Stored records:

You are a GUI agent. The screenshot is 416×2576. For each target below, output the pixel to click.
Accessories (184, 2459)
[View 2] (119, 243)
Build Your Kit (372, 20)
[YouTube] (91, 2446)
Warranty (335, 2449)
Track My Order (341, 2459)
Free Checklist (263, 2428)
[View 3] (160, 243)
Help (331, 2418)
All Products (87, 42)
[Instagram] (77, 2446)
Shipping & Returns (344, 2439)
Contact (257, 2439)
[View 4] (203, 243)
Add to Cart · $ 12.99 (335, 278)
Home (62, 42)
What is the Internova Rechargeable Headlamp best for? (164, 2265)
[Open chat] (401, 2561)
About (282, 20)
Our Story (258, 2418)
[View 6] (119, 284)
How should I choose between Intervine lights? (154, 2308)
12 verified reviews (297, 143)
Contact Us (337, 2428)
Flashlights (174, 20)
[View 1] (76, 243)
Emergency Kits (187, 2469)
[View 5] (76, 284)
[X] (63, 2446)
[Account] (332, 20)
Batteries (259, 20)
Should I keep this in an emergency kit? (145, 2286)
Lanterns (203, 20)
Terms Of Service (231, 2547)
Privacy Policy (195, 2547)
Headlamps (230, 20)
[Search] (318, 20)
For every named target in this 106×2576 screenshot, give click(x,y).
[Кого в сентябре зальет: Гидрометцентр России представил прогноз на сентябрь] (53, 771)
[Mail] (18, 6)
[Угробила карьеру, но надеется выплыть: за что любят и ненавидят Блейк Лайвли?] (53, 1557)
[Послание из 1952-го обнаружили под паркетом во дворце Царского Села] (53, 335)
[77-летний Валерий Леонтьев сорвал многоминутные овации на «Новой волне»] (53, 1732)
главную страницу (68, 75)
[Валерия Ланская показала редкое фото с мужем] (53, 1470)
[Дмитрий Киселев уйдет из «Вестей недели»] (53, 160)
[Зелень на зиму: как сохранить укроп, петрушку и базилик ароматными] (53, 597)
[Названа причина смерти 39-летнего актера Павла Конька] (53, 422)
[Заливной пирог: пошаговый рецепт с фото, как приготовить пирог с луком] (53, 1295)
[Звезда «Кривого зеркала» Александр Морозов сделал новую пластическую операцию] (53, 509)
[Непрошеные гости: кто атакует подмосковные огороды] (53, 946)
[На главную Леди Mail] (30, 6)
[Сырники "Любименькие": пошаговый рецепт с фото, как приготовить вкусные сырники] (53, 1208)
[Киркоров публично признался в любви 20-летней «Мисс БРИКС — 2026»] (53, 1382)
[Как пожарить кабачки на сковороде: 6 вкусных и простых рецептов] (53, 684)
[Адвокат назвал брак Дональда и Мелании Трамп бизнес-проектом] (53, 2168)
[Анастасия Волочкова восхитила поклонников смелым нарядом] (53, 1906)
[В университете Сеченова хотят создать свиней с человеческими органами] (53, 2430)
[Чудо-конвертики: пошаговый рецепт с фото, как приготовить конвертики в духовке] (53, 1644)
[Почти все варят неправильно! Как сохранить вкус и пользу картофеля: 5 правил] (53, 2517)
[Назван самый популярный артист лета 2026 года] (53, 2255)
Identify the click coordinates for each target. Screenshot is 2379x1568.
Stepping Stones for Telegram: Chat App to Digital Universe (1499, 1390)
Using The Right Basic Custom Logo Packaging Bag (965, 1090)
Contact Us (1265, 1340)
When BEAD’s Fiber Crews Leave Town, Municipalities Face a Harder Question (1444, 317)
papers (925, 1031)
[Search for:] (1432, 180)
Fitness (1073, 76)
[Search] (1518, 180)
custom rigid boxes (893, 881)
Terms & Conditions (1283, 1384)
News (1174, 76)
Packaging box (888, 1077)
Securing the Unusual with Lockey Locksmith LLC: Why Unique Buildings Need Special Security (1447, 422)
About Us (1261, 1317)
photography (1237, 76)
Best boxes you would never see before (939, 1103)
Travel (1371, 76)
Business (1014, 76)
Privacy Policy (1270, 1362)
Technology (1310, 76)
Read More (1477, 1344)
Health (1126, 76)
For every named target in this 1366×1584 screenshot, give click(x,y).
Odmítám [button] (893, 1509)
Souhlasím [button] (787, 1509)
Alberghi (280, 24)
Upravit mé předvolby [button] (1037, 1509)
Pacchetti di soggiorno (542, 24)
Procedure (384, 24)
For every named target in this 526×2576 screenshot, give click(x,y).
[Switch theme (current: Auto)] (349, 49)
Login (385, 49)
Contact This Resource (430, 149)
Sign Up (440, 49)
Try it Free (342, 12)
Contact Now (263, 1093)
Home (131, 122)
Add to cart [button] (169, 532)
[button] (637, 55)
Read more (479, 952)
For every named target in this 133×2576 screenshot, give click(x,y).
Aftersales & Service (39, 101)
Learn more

* **REQUIRED WORK**: Could you retype all of the entries exactly, leaving none out?

* **SOLVED EXERCISE**:
You are a GUI agent. The screenshot is 416×2576. For each target below, output the pixel to click.
Accessories (184, 2459)
[View 2] (119, 243)
Build Your Kit (372, 20)
[YouTube] (91, 2446)
Warranty (335, 2449)
Track My Order (341, 2459)
Free Checklist (263, 2428)
[View 3] (160, 243)
Help (331, 2418)
All Products (87, 42)
[Instagram] (77, 2446)
Shipping & Returns (344, 2439)
Contact (257, 2439)
[View 4] (203, 243)
Add to Cart · $ 12.99 (335, 278)
Home (62, 42)
What is the Internova Rechargeable Headlamp best for? (164, 2265)
[Open chat] (401, 2561)
About (282, 20)
Our Story (258, 2418)
[View 6] (119, 284)
How should I choose between Intervine lights? (154, 2308)
12 verified reviews (297, 143)
Contact Us (337, 2428)
Flashlights (174, 20)
[View 1] (76, 243)
Emergency Kits (187, 2469)
[View 5] (76, 284)
[X] (63, 2446)
[Account] (332, 20)
Batteries (259, 20)
Should I keep this in an emergency kit? (145, 2286)
Lanterns (203, 20)
Terms Of Service (231, 2547)
Privacy Policy (195, 2547)
Headlamps (230, 20)
[Search] (318, 20)
For every named target in this 106×2576 screenshot, give click(x,y).
[Кого в сентябре зальет: Гидрометцентр России представил прогноз на сентябрь] (53, 771)
[Mail] (18, 6)
[Угробила карьеру, но надеется выплыть: за что любят и ненавидят Блейк Лайвли?] (53, 1557)
[Послание из 1952-го обнаружили под паркетом во дворце Царского Села] (53, 335)
[77-летний Валерий Леонтьев сорвал многоминутные овации на «Новой волне»] (53, 1732)
главную страницу (68, 75)
[Валерия Ланская показала редкое фото с мужем] (53, 1470)
[Дмитрий Киселев уйдет из «Вестей недели»] (53, 160)
[Зелень на зиму: как сохранить укроп, петрушку и базилик ароматными] (53, 597)
[Названа причина смерти 39-летнего актера Павла Конька] (53, 422)
[Заливной пирог: пошаговый рецепт с фото, как приготовить пирог с луком] (53, 1295)
[Звезда «Кривого зеркала» Александр Морозов сделал новую пластическую операцию] (53, 509)
[Непрошеные гости: кто атакует подмосковные огороды] (53, 946)
[На главную Леди Mail] (30, 6)
[Сырники "Любименькие": пошаговый рецепт с фото, как приготовить вкусные сырники] (53, 1208)
[Киркоров публично признался в любви 20-летней «Мисс БРИКС — 2026»] (53, 1382)
[Как пожарить кабачки на сковороде: 6 вкусных и простых рецептов] (53, 684)
[Адвокат назвал брак Дональда и Мелании Трамп бизнес-проектом] (53, 2168)
[Анастасия Волочкова восхитила поклонников смелым нарядом] (53, 1906)
[В университете Сеченова хотят создать свиней с человеческими органами] (53, 2430)
[Чудо-конвертики: пошаговый рецепт с фото, как приготовить конвертики в духовке] (53, 1644)
[Почти все варят неправильно! Как сохранить вкус и пользу картофеля: 5 правил] (53, 2517)
[Назван самый популярный артист лета 2026 года] (53, 2255)
Identify the click coordinates for each target. Screenshot is 2379x1568.
Stepping Stones for Telegram: Chat App to Digital Universe (1499, 1390)
Using The Right Basic Custom Logo Packaging Bag (965, 1090)
Contact Us (1265, 1340)
When BEAD’s Fiber Crews Leave Town, Municipalities Face a Harder Question (1444, 317)
papers (925, 1031)
[Search for:] (1432, 180)
Fitness (1073, 76)
[Search] (1518, 180)
custom rigid boxes (893, 881)
Terms & Conditions (1283, 1384)
News (1174, 76)
Packaging box (888, 1077)
Securing the Unusual with Lockey Locksmith LLC: Why Unique Buildings Need Special Security (1447, 422)
About Us (1261, 1317)
photography (1237, 76)
Best boxes you would never see before (939, 1103)
Travel (1371, 76)
Business (1014, 76)
Privacy Policy (1270, 1362)
Technology (1310, 76)
Read More (1477, 1344)
Health (1126, 76)
For every named target in this 1366×1584 screenshot, give click(x,y).
Odmítám [button] (893, 1509)
Souhlasím [button] (787, 1509)
Alberghi (280, 24)
Upravit mé předvolby [button] (1037, 1509)
Pacchetti di soggiorno (542, 24)
Procedure (384, 24)
For every named target in this 526×2576 screenshot, give click(x,y).
[Switch theme (current: Auto)] (349, 49)
Login (385, 49)
Contact This Resource (430, 149)
Sign Up (440, 49)
Try it Free (342, 12)
Contact Now (263, 1093)
Home (131, 122)
Add to cart [button] (169, 532)
[button] (637, 55)
Read more (479, 952)
For every named target in this 133×2576 screenshot, give click(x,y).
Aftersales & Service (39, 101)
Learn more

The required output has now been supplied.